Fin dai tempi del liceo, Marianne e Connell si sono detti addio. Si sono persi, poi si sono ritrovati. Poi hanno stretto la mano dell’altro, e poi l’hanno rotta. Straziante, ma vitale. Perché i due protagonisti non sono programmati per la serenità, ma solo per un passo a due in cui uno dei due, non importa chi, farà un passo sbagliato che farà perdere ritmo e concentrazione. Uno pesterà i piedi all’altro, e la musica non riuscirà più a sembrare delicata o semplice da seguire, ma solo un lungo e triste frastuono a cui non si può più stare dietro. Quel passo sbagliato, purtroppo, ha condizionato tutto il resto delle sequenze confermando a Marianne e Connell tutto ciò che hanno sempre saputo: non sono fatti per amare le cose che rimangono. Sono fatti per amare qualunque cosa li abbandoni, per poi piangere la sua assenza. E per ripiangere la sua presenza.
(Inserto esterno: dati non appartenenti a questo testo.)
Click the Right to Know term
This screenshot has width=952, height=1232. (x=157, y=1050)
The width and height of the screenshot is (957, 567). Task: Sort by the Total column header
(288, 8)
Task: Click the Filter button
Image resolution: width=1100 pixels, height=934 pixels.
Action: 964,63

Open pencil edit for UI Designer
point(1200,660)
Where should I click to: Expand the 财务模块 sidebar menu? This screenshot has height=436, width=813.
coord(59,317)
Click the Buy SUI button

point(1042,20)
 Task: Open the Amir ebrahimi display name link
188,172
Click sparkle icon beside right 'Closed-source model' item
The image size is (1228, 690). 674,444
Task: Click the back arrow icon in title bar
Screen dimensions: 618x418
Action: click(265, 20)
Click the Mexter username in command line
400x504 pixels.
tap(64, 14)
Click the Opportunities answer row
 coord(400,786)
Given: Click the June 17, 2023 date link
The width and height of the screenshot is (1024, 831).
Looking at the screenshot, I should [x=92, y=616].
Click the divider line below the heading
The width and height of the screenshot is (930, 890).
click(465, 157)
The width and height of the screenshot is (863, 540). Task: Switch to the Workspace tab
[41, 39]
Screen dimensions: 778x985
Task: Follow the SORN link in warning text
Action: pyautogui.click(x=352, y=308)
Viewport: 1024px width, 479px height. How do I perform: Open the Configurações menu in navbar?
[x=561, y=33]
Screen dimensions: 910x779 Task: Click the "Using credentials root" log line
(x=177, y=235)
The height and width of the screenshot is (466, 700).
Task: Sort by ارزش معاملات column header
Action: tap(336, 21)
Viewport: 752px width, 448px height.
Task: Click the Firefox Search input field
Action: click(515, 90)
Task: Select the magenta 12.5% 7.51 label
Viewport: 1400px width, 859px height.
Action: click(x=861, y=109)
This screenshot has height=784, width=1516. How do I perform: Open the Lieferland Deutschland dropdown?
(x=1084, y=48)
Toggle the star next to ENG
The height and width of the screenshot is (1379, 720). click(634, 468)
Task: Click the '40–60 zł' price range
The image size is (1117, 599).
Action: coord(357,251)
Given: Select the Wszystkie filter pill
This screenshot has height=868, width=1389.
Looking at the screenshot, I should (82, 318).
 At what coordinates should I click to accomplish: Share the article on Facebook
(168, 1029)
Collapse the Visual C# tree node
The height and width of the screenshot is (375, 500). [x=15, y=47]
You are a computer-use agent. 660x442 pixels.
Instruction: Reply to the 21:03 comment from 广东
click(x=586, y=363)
A tutte le occasioni per aversi, Marianne e Connell hanno scelto tutte quelle per perdersi. E lo so che detta così suona terribilmente, ma loro sono due persone normali, due persone come noi che non credono nella favola a lieto fine, ma a tutto quello che succede dopo i titoli di coda di questa. La loro mente è programmata per avere sempre il timore di aver qualcosa da perdere, ma se continuano a perdersi questo terrore lo ovviano e, anche se vigliaccamente, rimangono a galla. Ed è così che Normal People racconta la storia di due persone che non sanno amarsi da vicino, ma solo da lontano. Racconta che amare significa un po’ perdere, e che nulla potrà salvare chi è stato programmato per abbandonarsi. Racconta di quel gruppo di persone che potrà aversi accanto solo per un periodo di tempo limitato in cui, senza farci neanche caso, vivranno qualsiasi sensazione. Si sentiranno vivi, malinconici, adrenalinici. Si sentiranno morire in un secondo, e vivere subito dopo. Saranno pronti a sorreggere le montagne mentre franano per un momento, per poi sentirsi vittime di quella franata. Si sentiranno pronti ad abbandonarsi nei momenti in cui andrò tutto bene, e pronti a riprendersi in quelli in cui andrà tutto male.

Non esiste niente al mondo che possa salvare queste relazioni. Non esiste alcun antidoto per evitarle. Marianne e Connell, quantomeno, non ne hanno conosciuti. Si sono solo lasciati andare a una malinconica melodia d’addio che, fin da subito, non hanno saputo ballare. Hanno improvvisato il loro passo a due, e poi si sono resi conto di non saper fare neanche questo. Non sanno imparare, non sanno improvvisare. Sanno solo perdere, mentre tutto – lentamente – gli scivola giù dalle mani.